■ **What is being asked**:
Where the material below has a line containing "The image size is (919, 498).", start repeating exactly, and keep going through the line containing "Click the Jun", with no other lines.
———
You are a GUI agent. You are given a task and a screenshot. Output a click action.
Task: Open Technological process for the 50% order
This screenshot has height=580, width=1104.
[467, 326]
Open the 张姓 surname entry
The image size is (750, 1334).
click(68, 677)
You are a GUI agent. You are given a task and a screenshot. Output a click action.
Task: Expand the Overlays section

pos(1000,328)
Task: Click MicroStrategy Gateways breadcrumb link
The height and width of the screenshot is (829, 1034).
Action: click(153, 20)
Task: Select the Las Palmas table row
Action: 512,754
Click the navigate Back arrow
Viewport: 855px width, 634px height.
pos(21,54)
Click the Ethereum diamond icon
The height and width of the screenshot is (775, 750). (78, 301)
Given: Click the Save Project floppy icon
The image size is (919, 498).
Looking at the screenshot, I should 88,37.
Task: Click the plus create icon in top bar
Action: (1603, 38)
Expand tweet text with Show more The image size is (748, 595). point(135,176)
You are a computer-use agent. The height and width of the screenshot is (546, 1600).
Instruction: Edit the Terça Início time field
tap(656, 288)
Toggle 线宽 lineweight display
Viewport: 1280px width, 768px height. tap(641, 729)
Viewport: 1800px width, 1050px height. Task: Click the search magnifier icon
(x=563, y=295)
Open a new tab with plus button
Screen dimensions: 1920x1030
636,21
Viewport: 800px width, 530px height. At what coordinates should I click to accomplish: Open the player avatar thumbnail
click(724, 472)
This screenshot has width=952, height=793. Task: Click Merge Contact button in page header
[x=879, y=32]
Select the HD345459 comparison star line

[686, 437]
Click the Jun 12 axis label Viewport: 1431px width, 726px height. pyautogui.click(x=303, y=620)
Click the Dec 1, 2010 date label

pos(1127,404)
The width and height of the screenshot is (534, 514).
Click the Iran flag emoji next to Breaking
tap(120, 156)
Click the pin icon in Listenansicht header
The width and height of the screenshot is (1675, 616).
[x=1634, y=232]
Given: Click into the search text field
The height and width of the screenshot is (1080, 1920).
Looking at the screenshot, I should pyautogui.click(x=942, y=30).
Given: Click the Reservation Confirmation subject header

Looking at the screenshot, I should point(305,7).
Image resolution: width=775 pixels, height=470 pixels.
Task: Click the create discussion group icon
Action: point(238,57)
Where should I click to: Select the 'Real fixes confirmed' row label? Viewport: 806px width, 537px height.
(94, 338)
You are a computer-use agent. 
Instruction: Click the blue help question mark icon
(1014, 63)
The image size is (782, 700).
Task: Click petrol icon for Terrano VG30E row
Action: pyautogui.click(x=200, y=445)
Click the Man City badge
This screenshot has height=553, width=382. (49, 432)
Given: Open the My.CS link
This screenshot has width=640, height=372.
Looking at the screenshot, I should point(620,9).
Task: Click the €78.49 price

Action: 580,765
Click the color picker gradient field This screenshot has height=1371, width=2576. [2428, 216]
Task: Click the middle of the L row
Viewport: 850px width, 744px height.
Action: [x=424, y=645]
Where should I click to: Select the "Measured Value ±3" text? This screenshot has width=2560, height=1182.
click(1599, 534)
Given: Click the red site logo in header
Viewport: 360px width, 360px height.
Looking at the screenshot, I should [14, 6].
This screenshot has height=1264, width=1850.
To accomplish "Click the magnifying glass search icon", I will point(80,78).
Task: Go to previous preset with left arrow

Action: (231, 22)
———
■ **Answer area**:
The image size is (919, 498).
Looking at the screenshot, I should 88,37.
Task: Click the plus create icon in top bar
Action: (1603, 38)
Expand tweet text with Show more The image size is (748, 595). point(135,176)
You are a computer-use agent. The height and width of the screenshot is (546, 1600).
Instruction: Edit the Terça Início time field
tap(656, 288)
Toggle 线宽 lineweight display
Viewport: 1280px width, 768px height. tap(641, 729)
Viewport: 1800px width, 1050px height. Task: Click the search magnifier icon
(x=563, y=295)
Open a new tab with plus button
Screen dimensions: 1920x1030
636,21
Viewport: 800px width, 530px height. At what coordinates should I click to accomplish: Open the player avatar thumbnail
click(724, 472)
This screenshot has width=952, height=793. Task: Click Merge Contact button in page header
[x=879, y=32]
Select the HD345459 comparison star line

[686, 437]
Click the Jun 12 axis label Viewport: 1431px width, 726px height. pyautogui.click(x=303, y=620)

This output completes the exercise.